* **WORK ITEM**:
Give the records back exactly as written, but without the images.

* **THE INPUT**:
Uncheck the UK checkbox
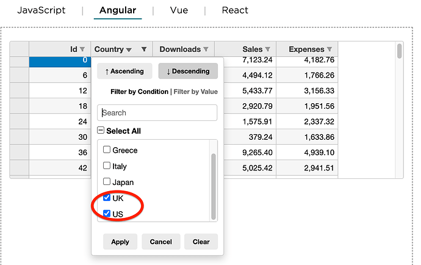This screenshot has width=421, height=265. point(107,198)
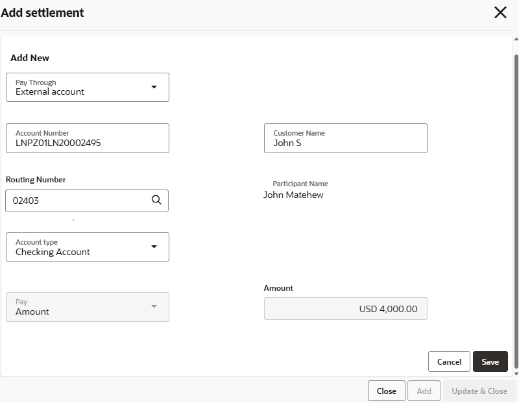This screenshot has height=403, width=519.
Task: Click into the Routing Number text box
Action: 77,201
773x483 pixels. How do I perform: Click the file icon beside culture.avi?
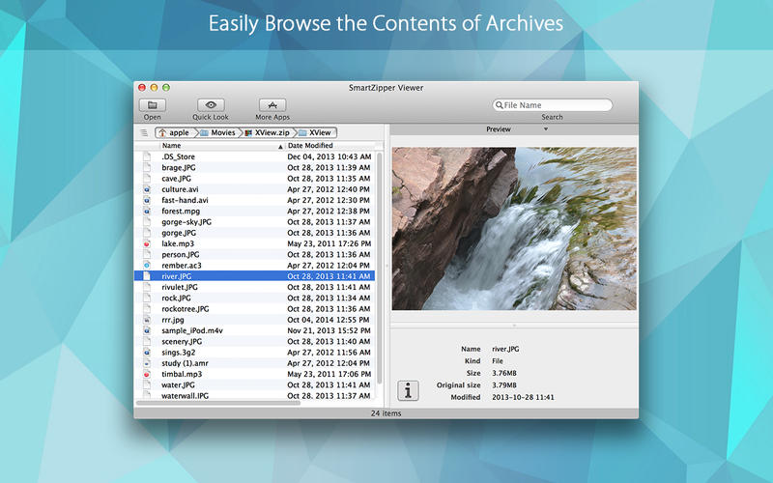(x=146, y=189)
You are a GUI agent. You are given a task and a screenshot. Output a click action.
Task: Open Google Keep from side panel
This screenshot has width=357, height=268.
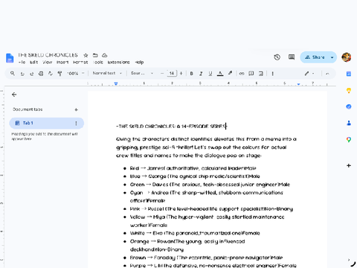coord(349,90)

* **ANSWER TO THE PROBLEM**:
Uncheck the UK checkbox
This screenshot has width=421, height=265. point(107,198)
This screenshot has height=403, width=519.
Task: Click into the Routing Number text box
Action: 77,201
773x483 pixels. How do I perform: Click the file icon beside culture.avi?
(x=146, y=189)
You are a GUI agent. You are given a task and a screenshot. Output a click action.
Task: Open Google Keep from side panel
This screenshot has width=357, height=268.
coord(349,90)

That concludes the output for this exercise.